I suspect there are going to be two readings of the sexual politics within the film: one that's extremely misogynistic, and one that's more humanistic. The misogynistic read is far too cynical and too easy a conclusion to jump to, and it's the kind of thing many a self-styled feminist familiar with the word "rape" but not the experience (personal or peripheral) will make a run for. I think reading things in a more humanistic fashion will produce a more satisfying conclusion and lend the film depth that I do think is earned in this regard. Anyone who disagrees would do well to pay very close attention to the love scene between Lisbeth and Mikael.

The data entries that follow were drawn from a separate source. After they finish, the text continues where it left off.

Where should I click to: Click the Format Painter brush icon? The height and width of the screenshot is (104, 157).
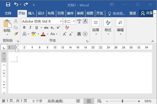pos(16,34)
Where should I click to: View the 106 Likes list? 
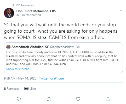(x=30, y=89)
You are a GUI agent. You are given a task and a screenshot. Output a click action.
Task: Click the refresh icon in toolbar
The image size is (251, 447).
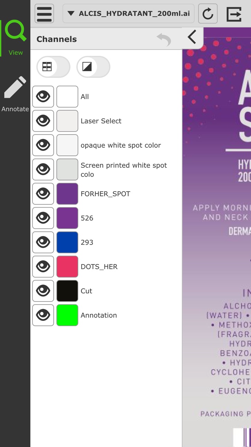(x=208, y=14)
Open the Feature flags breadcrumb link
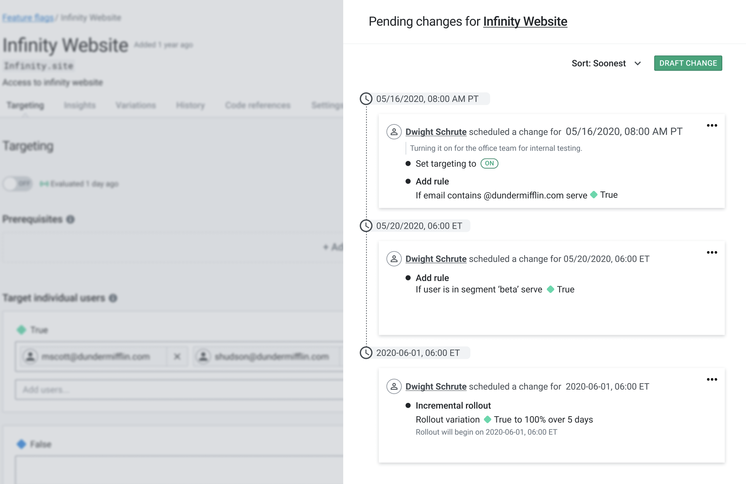This screenshot has width=746, height=484. click(x=27, y=17)
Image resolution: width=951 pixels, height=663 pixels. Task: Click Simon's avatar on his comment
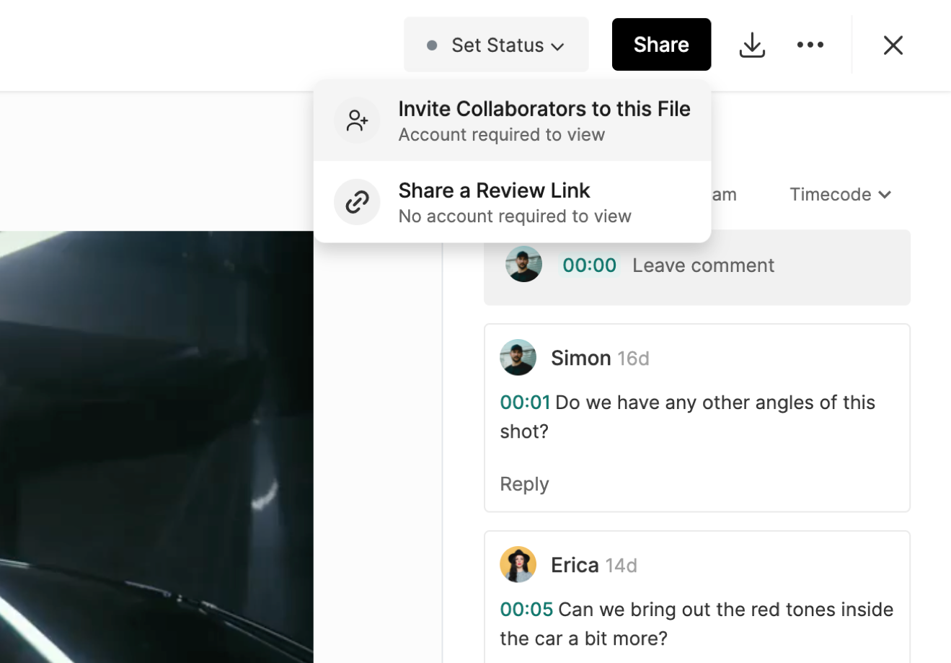coord(518,358)
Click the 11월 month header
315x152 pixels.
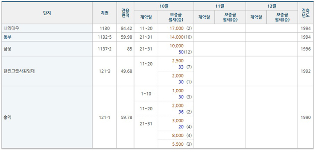point(220,6)
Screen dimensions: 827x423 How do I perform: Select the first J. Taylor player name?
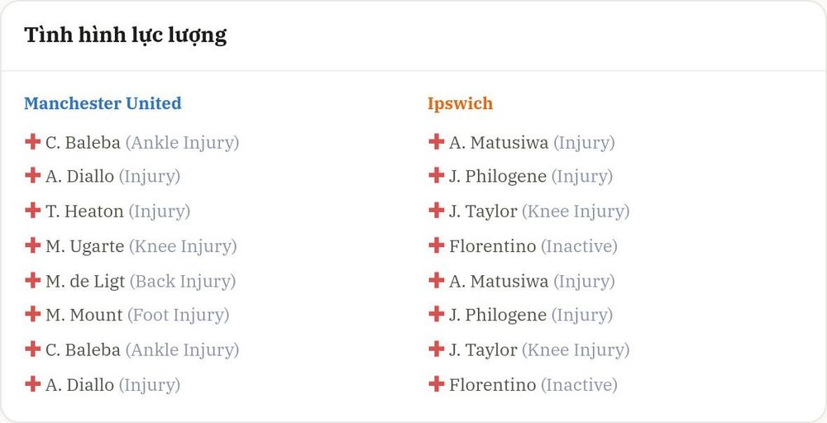point(483,212)
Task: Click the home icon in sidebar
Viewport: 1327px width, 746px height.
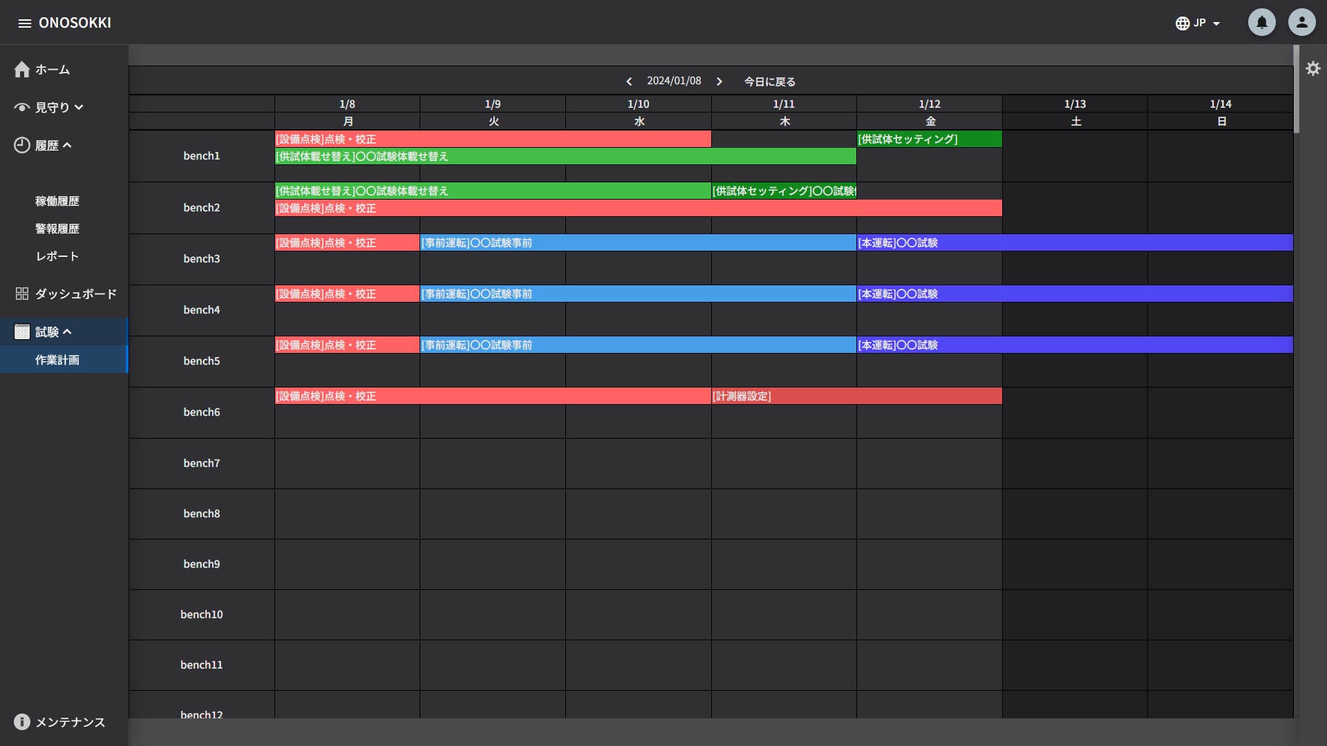Action: coord(22,70)
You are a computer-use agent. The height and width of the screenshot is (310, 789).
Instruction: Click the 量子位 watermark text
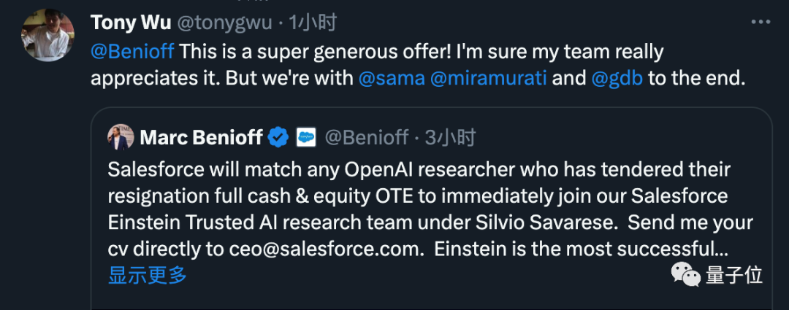(x=733, y=275)
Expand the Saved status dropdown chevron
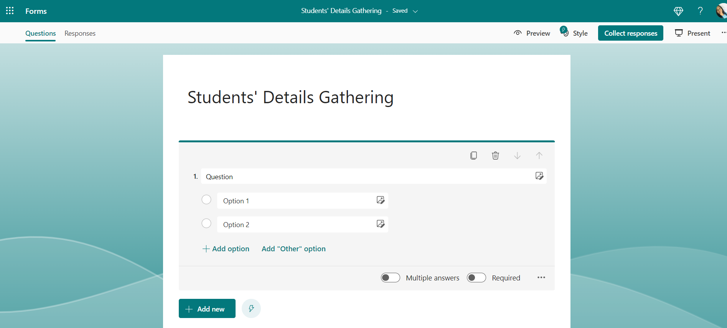Viewport: 727px width, 328px height. tap(415, 11)
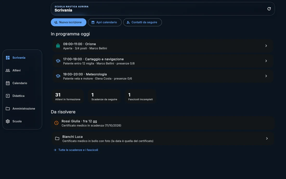
Task: Expand the Carteggio e navigazione chevron
Action: (266, 61)
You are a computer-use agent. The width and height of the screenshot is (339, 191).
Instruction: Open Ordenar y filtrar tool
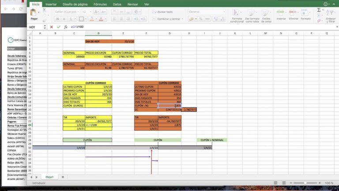(x=331, y=16)
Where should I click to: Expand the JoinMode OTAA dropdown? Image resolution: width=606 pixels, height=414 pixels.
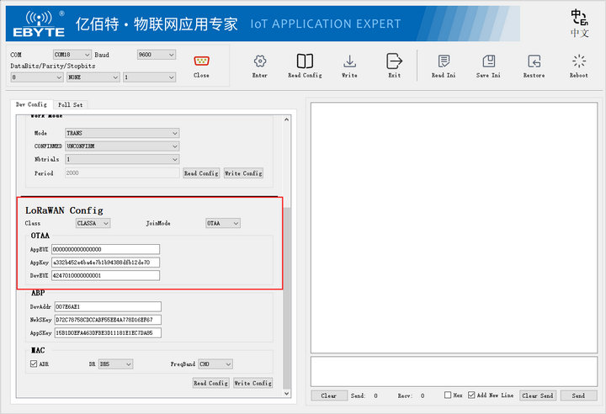(x=223, y=223)
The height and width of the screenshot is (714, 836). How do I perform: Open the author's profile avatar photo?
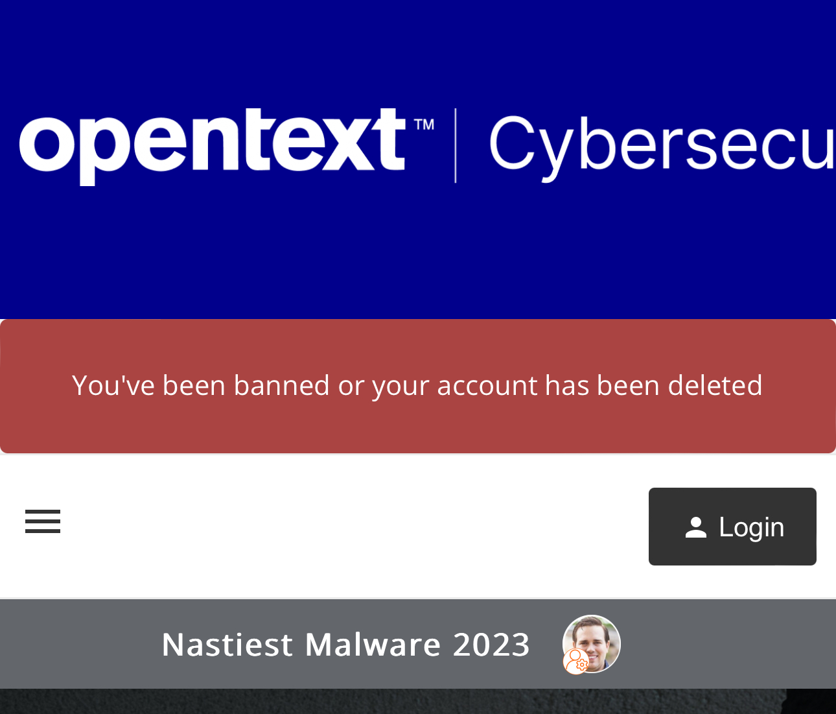pos(596,639)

Unfortunately, the complexities of sex are almost entirely disposed of by the end of the film, an ending which fucking sucks 100% and is a filthy cheat of a happy ending. Every time The Girl with the Dragon Tattoo threatens to be something more than the sum of its parts, something more than just a solid if unexceptional genre picture, it plummets right back into cliche. Excellent scenes will be followed by the asinine reveal you've come to expect from a mystery. I want desperately to be critical of dialogue that's punishingly direct and rote, but I got the sense the subtitling job was heavily truncated and I'm willing to give the benefit of the doubt that a great deal of nuance has been lost. I don't need to speak Swedish to know these subtitles are terrible, devoid of color or character.

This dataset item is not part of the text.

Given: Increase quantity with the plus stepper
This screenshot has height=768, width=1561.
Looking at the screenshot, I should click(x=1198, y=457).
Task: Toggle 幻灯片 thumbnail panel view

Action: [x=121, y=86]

But bad subtitles don't excuse the twists the plot takes and they don't excuse the singular phenomenon of Lisbeth being surrounded by a film that's just too...bland. That's not even getting into how obvious the adaptation from novel to screen is; there's a class of adaptation that tries to be fairly faithful but has to make deep cuts to hit a reasonable running time, and that's the class The Girl with the Dragon Tattoo belongs in. Other, better adaptations are ones that are more fluid with the source material and interested less in the specifics of the action and more about the overall theme and feel of the story: American Psycho and Pet Sematary come to mind.

There are a lot of things I liked in The Girl with the Dragon Tattoo and I can understand why it was so well-received. Maybe crime stories just aren't for me, but the underlying plot of the film just doesn't feel like it can withstand the weight of its titular character.